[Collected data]
──────────

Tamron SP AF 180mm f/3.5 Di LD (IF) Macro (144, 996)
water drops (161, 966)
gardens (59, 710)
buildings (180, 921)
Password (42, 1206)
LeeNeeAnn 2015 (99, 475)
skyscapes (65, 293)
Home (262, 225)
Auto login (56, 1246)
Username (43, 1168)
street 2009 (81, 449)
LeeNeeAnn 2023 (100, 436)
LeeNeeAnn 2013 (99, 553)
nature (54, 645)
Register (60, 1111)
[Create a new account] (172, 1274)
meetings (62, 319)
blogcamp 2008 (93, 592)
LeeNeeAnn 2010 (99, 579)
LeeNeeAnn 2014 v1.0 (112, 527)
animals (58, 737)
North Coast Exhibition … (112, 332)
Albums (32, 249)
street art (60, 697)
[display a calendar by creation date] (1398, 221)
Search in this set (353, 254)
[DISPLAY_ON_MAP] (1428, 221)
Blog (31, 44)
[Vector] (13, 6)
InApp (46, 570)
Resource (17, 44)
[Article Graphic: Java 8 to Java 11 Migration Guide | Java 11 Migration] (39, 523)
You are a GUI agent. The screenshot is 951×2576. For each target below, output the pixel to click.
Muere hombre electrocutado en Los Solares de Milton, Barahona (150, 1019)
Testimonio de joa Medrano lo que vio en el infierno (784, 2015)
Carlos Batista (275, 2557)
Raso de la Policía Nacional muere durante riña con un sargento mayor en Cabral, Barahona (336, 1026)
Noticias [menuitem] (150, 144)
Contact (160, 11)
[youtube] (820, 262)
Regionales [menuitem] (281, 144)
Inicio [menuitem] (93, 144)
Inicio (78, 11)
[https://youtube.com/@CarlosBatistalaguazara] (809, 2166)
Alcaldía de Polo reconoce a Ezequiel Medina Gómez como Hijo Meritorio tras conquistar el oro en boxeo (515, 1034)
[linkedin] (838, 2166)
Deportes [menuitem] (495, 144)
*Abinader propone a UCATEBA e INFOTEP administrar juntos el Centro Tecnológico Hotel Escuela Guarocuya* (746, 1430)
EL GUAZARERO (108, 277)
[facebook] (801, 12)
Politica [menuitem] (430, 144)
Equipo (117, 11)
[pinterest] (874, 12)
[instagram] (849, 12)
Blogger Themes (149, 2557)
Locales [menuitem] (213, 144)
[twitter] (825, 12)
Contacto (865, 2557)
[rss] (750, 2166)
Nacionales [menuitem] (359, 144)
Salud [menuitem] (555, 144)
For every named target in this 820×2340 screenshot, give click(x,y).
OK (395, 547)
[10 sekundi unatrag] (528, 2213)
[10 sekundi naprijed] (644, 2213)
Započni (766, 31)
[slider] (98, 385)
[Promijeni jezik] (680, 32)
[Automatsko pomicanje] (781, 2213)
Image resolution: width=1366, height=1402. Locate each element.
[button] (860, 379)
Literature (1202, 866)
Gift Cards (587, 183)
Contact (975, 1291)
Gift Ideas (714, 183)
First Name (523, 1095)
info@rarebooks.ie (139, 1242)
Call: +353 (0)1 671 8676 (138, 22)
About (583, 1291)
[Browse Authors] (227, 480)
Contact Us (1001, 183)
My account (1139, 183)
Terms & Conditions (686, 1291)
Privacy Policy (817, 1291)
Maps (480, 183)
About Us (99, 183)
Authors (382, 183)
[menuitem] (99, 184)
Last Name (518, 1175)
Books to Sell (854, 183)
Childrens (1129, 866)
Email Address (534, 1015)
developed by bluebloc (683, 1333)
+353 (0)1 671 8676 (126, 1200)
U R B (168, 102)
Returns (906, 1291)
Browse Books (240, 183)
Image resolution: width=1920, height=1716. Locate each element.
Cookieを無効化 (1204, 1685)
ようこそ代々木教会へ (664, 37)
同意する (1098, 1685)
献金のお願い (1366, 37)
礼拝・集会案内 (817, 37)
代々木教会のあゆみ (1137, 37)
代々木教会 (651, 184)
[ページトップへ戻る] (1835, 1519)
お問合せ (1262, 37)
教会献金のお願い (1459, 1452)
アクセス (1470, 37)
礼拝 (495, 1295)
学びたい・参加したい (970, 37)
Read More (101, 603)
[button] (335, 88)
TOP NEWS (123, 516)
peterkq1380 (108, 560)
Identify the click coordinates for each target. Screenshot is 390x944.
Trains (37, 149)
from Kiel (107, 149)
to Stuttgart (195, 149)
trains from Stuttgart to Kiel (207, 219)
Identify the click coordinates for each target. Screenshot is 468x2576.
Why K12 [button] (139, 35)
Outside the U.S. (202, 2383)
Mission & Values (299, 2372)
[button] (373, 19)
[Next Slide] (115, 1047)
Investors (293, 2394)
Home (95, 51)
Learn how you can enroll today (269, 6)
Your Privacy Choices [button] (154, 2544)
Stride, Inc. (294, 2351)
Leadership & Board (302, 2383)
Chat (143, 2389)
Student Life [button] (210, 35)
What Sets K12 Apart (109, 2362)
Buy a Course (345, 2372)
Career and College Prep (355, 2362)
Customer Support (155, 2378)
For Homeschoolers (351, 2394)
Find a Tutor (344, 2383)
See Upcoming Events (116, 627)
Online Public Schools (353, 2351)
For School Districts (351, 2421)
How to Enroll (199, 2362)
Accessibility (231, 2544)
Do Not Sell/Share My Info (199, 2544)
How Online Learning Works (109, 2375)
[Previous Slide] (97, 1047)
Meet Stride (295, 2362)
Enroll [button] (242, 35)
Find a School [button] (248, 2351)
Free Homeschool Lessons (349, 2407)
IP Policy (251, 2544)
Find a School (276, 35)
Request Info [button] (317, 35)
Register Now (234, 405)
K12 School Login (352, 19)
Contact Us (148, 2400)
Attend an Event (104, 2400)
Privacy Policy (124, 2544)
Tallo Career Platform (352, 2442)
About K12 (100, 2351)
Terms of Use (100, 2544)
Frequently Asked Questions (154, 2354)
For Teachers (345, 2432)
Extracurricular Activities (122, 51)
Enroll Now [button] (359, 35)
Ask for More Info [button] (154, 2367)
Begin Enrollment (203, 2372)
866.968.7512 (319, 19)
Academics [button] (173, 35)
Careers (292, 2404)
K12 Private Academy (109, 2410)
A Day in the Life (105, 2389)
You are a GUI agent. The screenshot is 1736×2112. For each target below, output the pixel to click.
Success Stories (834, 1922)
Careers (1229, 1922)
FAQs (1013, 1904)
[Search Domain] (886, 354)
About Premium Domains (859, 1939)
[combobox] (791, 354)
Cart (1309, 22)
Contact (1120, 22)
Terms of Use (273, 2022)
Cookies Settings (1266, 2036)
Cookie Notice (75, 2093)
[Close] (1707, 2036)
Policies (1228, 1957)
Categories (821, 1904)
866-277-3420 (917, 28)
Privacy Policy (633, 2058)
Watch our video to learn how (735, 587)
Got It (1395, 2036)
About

──────────

- [What you have to do]
Every entry is to be copied exactly, with none omitted.

- [Answer space]
Tamron SP AF 180mm f/3.5 Di LD (IF) Macro (144, 996)
water drops (161, 966)
gardens (59, 710)
buildings (180, 921)
Password (42, 1206)
LeeNeeAnn 2015 (99, 475)
skyscapes (65, 293)
Home (262, 225)
Auto login (56, 1246)
Username (43, 1168)
street 2009 (81, 449)
LeeNeeAnn 2023 (100, 436)
LeeNeeAnn 2013 (99, 553)
nature (54, 645)
Register (60, 1111)
[Create a new account] (172, 1274)
meetings (62, 319)
blogcamp 2008 (93, 592)
LeeNeeAnn 2010 (99, 579)
LeeNeeAnn 2014 v1.0 (112, 527)
animals (58, 737)
North Coast Exhibition … (112, 332)
Albums (32, 249)
street art (60, 697)
[display a calendar by creation date] (1398, 221)
Search in this set (353, 254)
[DISPLAY_ON_MAP] (1428, 221)
Blog (31, 44)
[Vector] (13, 6)
InApp (46, 570)
Resource (17, 44)
[Article Graphic: Java 8 to Java 11 Migration Guide | Java 11 Migration] (39, 523)
You are a GUI agent. The screenshot is 951×2576. For each target below, output the pixel to click.
Muere hombre electrocutado en Los Solares de Milton, Barahona (150, 1019)
Testimonio de joa Medrano lo que vio en el infierno (784, 2015)
Carlos Batista (275, 2557)
Raso de la Policía Nacional muere durante riña con un sargento mayor en Cabral, Barahona (336, 1026)
Noticias [menuitem] (150, 144)
Contact (160, 11)
[youtube] (820, 262)
Regionales [menuitem] (281, 144)
Inicio [menuitem] (93, 144)
Inicio (78, 11)
[https://youtube.com/@CarlosBatistalaguazara] (809, 2166)
Alcaldía de Polo reconoce a Ezequiel Medina Gómez como Hijo Meritorio tras conquistar el oro en boxeo (515, 1034)
[linkedin] (838, 2166)
Deportes [menuitem] (495, 144)
*Abinader propone a UCATEBA e INFOTEP administrar juntos el Centro Tecnológico Hotel Escuela Guarocuya* (746, 1430)
EL GUAZARERO (108, 277)
[facebook] (801, 12)
Politica [menuitem] (430, 144)
Equipo (117, 11)
[pinterest] (874, 12)
[instagram] (849, 12)
Blogger Themes (149, 2557)
Locales [menuitem] (213, 144)
[twitter] (825, 12)
Contacto (865, 2557)
[rss] (750, 2166)
Nacionales [menuitem] (359, 144)
Salud [menuitem] (555, 144)
For every named target in this 820×2340 screenshot, give click(x,y).
OK (395, 547)
[10 sekundi unatrag] (528, 2213)
[10 sekundi naprijed] (644, 2213)
Započni (766, 31)
[slider] (98, 385)
[Promijeni jezik] (680, 32)
[Automatsko pomicanje] (781, 2213)
Image resolution: width=1366, height=1402. Locate each element.
[button] (860, 379)
Literature (1202, 866)
Gift Cards (587, 183)
Contact (975, 1291)
Gift Ideas (714, 183)
First Name (523, 1095)
info@rarebooks.ie (139, 1242)
Call: +353 (0)1 671 8676 (138, 22)
About (583, 1291)
[Browse Authors] (227, 480)
Contact Us (1001, 183)
My account (1139, 183)
Terms & Conditions (686, 1291)
Privacy Policy (817, 1291)
Maps (480, 183)
About Us (99, 183)
Authors (382, 183)
[menuitem] (99, 184)
Last Name (518, 1175)
Books to Sell (854, 183)
Childrens (1129, 866)
Email Address (534, 1015)
developed by bluebloc (683, 1333)
+353 (0)1 671 8676 (126, 1200)
U R B (168, 102)
Returns (906, 1291)
Browse Books (240, 183)
Image resolution: width=1920, height=1716. Locate each element.
Cookieを無効化 (1204, 1685)
ようこそ代々木教会へ (664, 37)
同意する (1098, 1685)
献金のお願い (1366, 37)
礼拝・集会案内 (817, 37)
代々木教会のあゆみ (1137, 37)
代々木教会 (651, 184)
[ページトップへ戻る] (1835, 1519)
お問合せ (1262, 37)
教会献金のお願い (1459, 1452)
アクセス (1470, 37)
礼拝 (495, 1295)
学びたい・参加したい (970, 37)
Read More (101, 603)
[button] (335, 88)
TOP NEWS (123, 516)
peterkq1380 (108, 560)
Identify the click coordinates for each target. Screenshot is 390x944.
Trains (37, 149)
from Kiel (107, 149)
to Stuttgart (195, 149)
trains from Stuttgart to Kiel (207, 219)
Identify the click coordinates for each target. Screenshot is 468x2576.
Why K12 [button] (139, 35)
Outside the U.S. (202, 2383)
Mission & Values (299, 2372)
[button] (373, 19)
[Next Slide] (115, 1047)
Investors (293, 2394)
Home (95, 51)
Learn how you can enroll today (269, 6)
Your Privacy Choices [button] (154, 2544)
Stride, Inc. (294, 2351)
Leadership & Board (302, 2383)
Chat (143, 2389)
Student Life [button] (210, 35)
What Sets K12 Apart (109, 2362)
Buy a Course (345, 2372)
Career and College Prep (355, 2362)
Customer Support (155, 2378)
For Homeschoolers (351, 2394)
Find a Tutor (344, 2383)
See Upcoming Events (116, 627)
Online Public Schools (353, 2351)
For School Districts (351, 2421)
How to Enroll (199, 2362)
Accessibility (231, 2544)
Do Not Sell/Share My Info (199, 2544)
How Online Learning Works (109, 2375)
[Previous Slide] (97, 1047)
Meet Stride (295, 2362)
Enroll [button] (242, 35)
Find a School [button] (248, 2351)
Free Homeschool Lessons (349, 2407)
IP Policy (251, 2544)
Find a School (276, 35)
Request Info [button] (317, 35)
Register Now (234, 405)
K12 School Login (352, 19)
Contact Us (148, 2400)
Attend an Event (104, 2400)
Privacy Policy (124, 2544)
Tallo Career Platform (352, 2442)
About K12 (100, 2351)
Terms of Use (100, 2544)
Frequently Asked Questions (154, 2354)
For Teachers (345, 2432)
Extracurricular Activities (122, 51)
Enroll Now [button] (359, 35)
Ask for More Info [button] (154, 2367)
Begin Enrollment (203, 2372)
866.968.7512 (319, 19)
Academics [button] (173, 35)
Careers (292, 2404)
K12 Private Academy (109, 2410)
A Day in the Life (105, 2389)
You are a GUI agent. The screenshot is 1736×2112. For each target below, output the pixel to click.
Success Stories (834, 1922)
Careers (1229, 1922)
FAQs (1013, 1904)
[Search Domain] (886, 354)
About Premium Domains (859, 1939)
[combobox] (791, 354)
Cart (1309, 22)
Contact (1120, 22)
Terms of Use (273, 2022)
Cookies Settings (1266, 2036)
Cookie Notice (75, 2093)
[Close] (1707, 2036)
Policies (1228, 1957)
Categories (821, 1904)
866-277-3420 (917, 28)
Privacy Policy (633, 2058)
Watch our video to learn how (735, 587)
Got It (1395, 2036)
About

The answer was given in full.